* _READING PASSAGE_

<<<<

Who Are The Hoosiers On The White House’s Coronavirus Task Force?
Yes, the 22-person task force is 20 percent Hoosier. When President Trump officially formed it on January 29, it had just one member with strong Indiana ties: Secretary of Health and Human Services Alex Azar. But as the pandemic gripped the nation, that number shot up. On February 26, Vice President Mike Pence was tapped to lead the task force, and Surgeon General Jerome Adams, the state’s former health commissioner, joined the group. A few days later, Pence added the head of the Centers for Medicare and Medicaid Services, Seema Verma. Hoosiers may recall her as the architect of the Healthy Indiana Plan, the state’s alternative to traditional Medicaid, under former Gov. Mitch Daniels.
Adams is the nation’s top doctor. He’s the 20th surgeon general, the fourth African American to hold that office.
Back in Indianapolis, he was an actual doctor. He took shifts as an anesthesiologist at Eskenazi Hospital while serving as the state’s health commissioner.
That black, military-like uniform you see Adams wearing on TV? It’s from the U.S. Public Health Service Commissioned Corps. Part of Adams’s job is overseeing 6,500 uniformed health officers who work in “nearly 800 locations around the world, promoting, protecting, and advancing the health and safety of our nation,” according to his office.
This isn’t his first epidemic. On his first day in office under Pence in October 2014, Adams focused on preparing the state for a possible response to Ebola. Meanwhile, the state was still dealing with the aftermath of its first case of the MERS virus, recorded five months earlier.
Verma still lives in Carmel, but Adams moved his family out to D.C. full-time. “So they could be together as much as possible,” says Joey Fox, his former Indiana legislative director.
Alex Azar came up at Eli Lilly. He’s the 24th Secretary of Health and Human Services and was sworn in on January 25, 2018. He served as a senior executive at Lilly from 2007 to 2017. Azar, who still maintains a home on the north side, is the cabinet official who had the most responsibility in overseeing the administration’s early response to the virus.

>>>>

* _DATA RECORDS_

<<<<

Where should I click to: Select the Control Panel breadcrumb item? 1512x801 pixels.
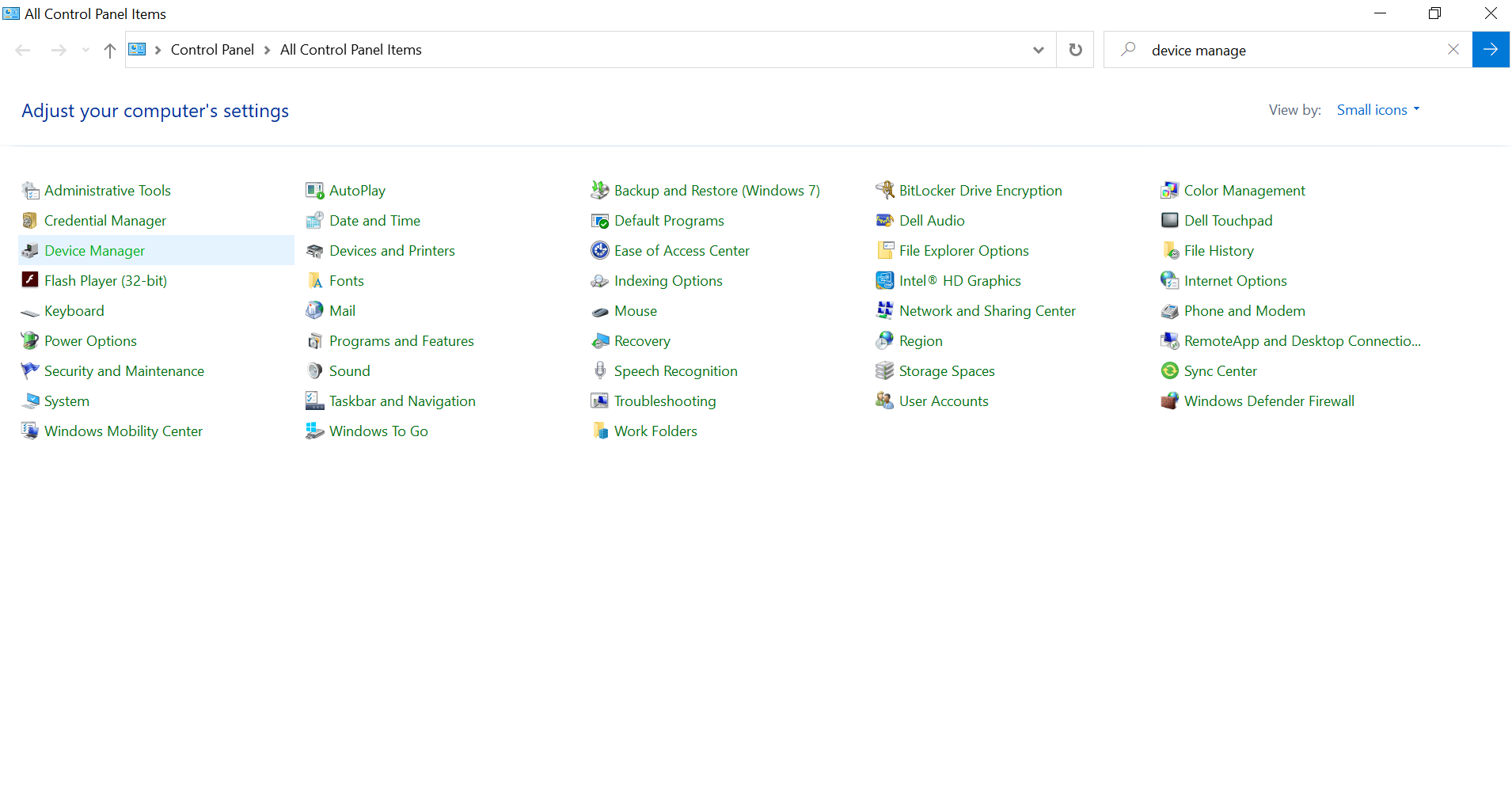pyautogui.click(x=212, y=50)
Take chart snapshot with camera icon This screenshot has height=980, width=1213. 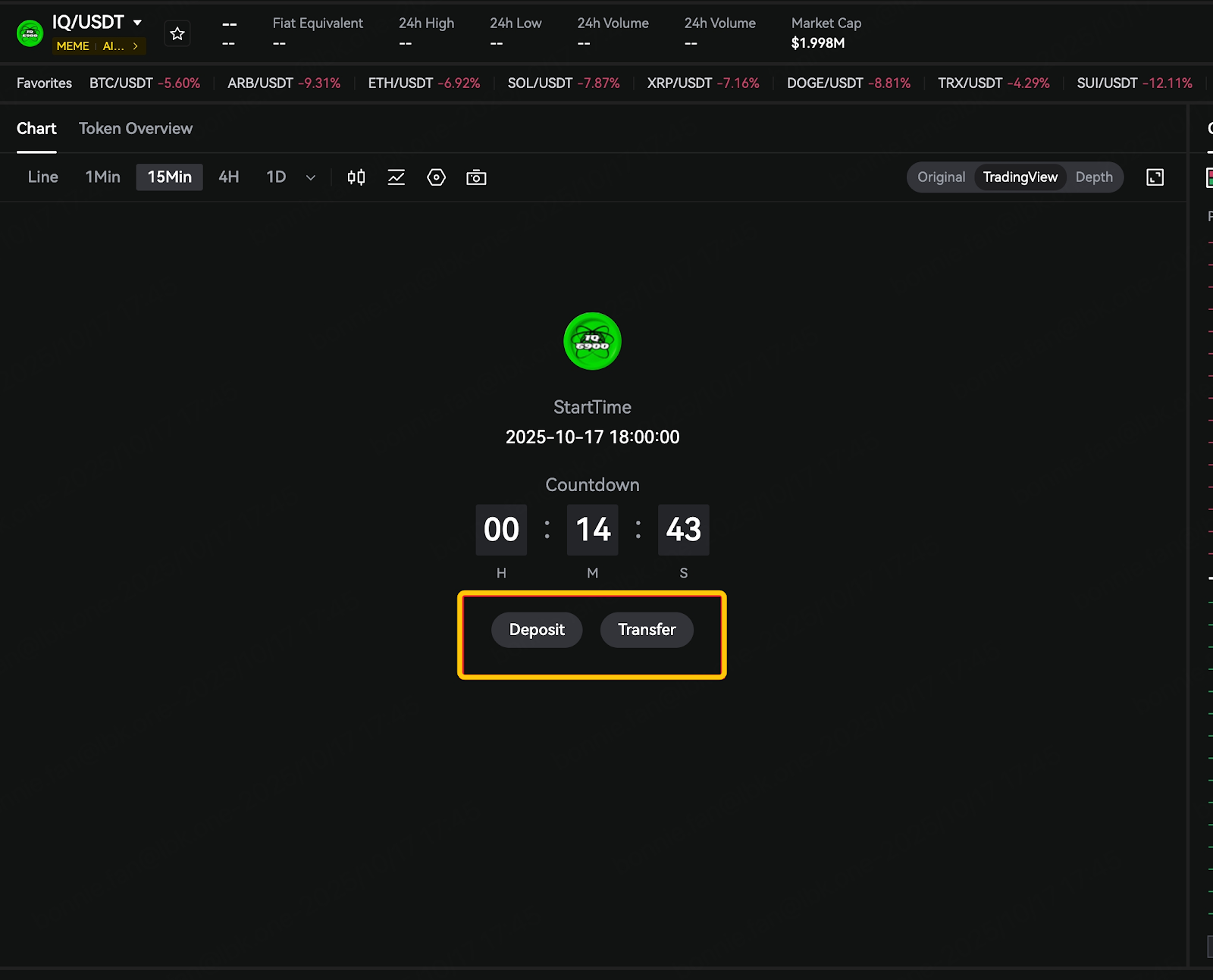[476, 177]
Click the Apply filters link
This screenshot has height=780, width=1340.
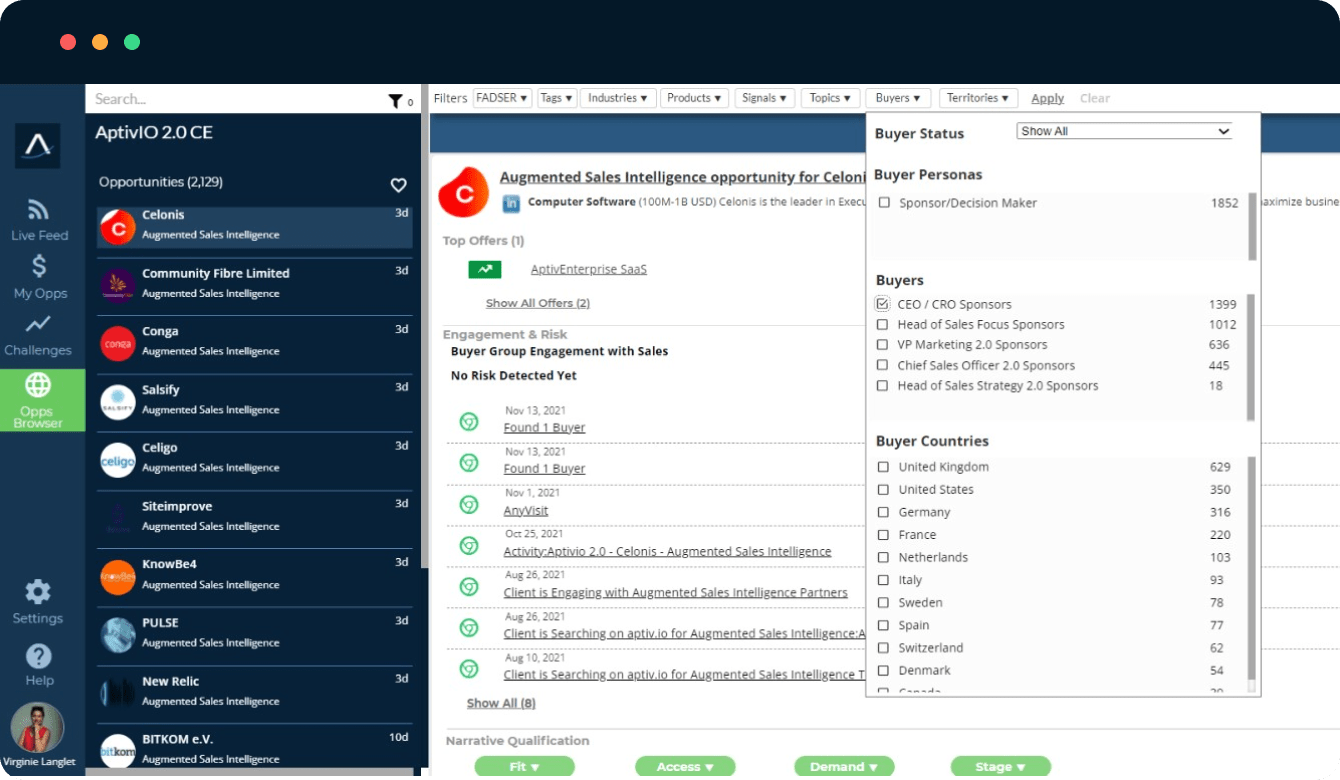(x=1047, y=98)
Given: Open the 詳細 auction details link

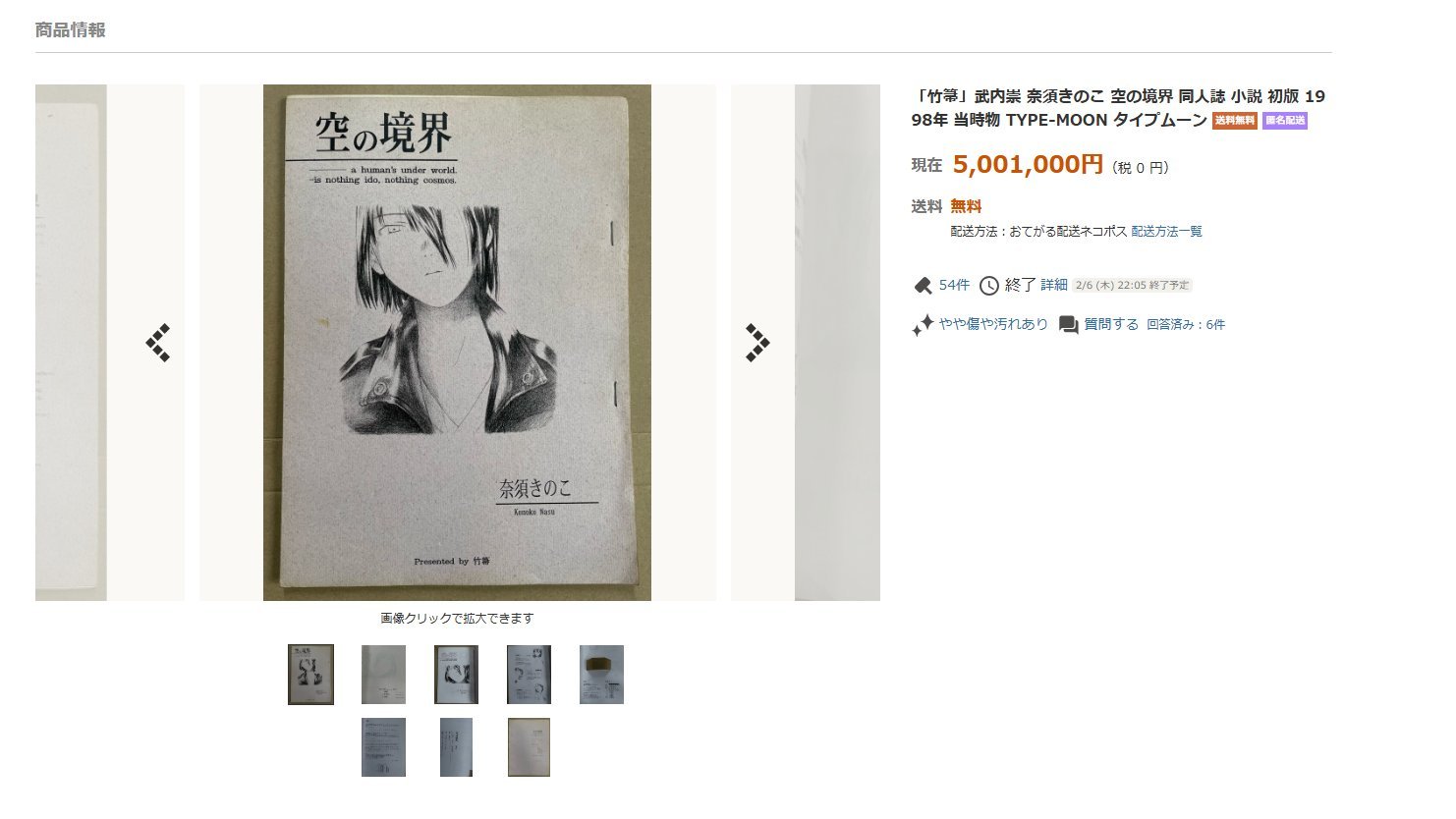Looking at the screenshot, I should point(1054,285).
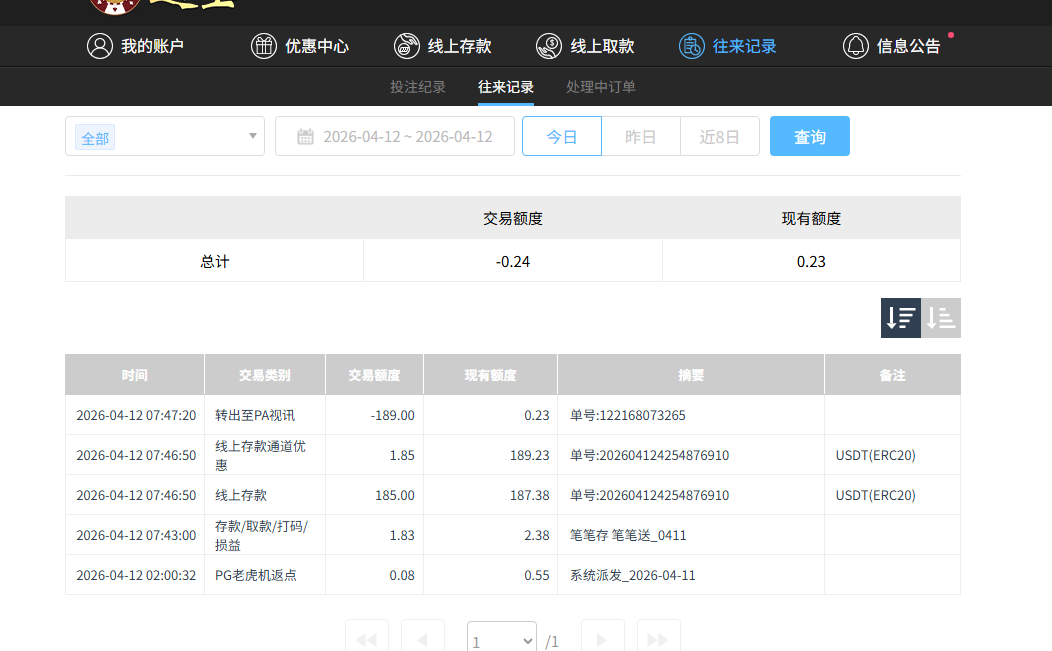Screen dimensions: 1052x651
Task: Click the 线上取款 withdrawal icon
Action: tap(549, 46)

>>>>

* _EXERCISE INSTRUCTIONS_
Extend the article about the Hoosiers on the White House coronavirus task force, picking up right after its final paragraph.

* _ANSWER BELOW_
The force’s official task: “Lead the Administration’s efforts to monitor, contain, and mitigate the spread of the virus, while ensuring that the American people have the most accurate and up-to-date health and travel information,” per a White House statement.
The latter part—providing accurate health information—has been a problem at times. Adams, for example, has mistakenly equated the virus to the seasonal flu. He also raised eyebrows (and prompted snickers on the late-night TV circuit) when he said that he isn’t as healthy as President Trump, since the 45-year-old Adams looks like the very picture of good health. Adams says he takes medication for six pre-existing conditions.
As recently as February 29, Azar downplayed the threat of COVID-19. “The risk to any average American is low from the novel coronavirus,” he said in a White House briefing.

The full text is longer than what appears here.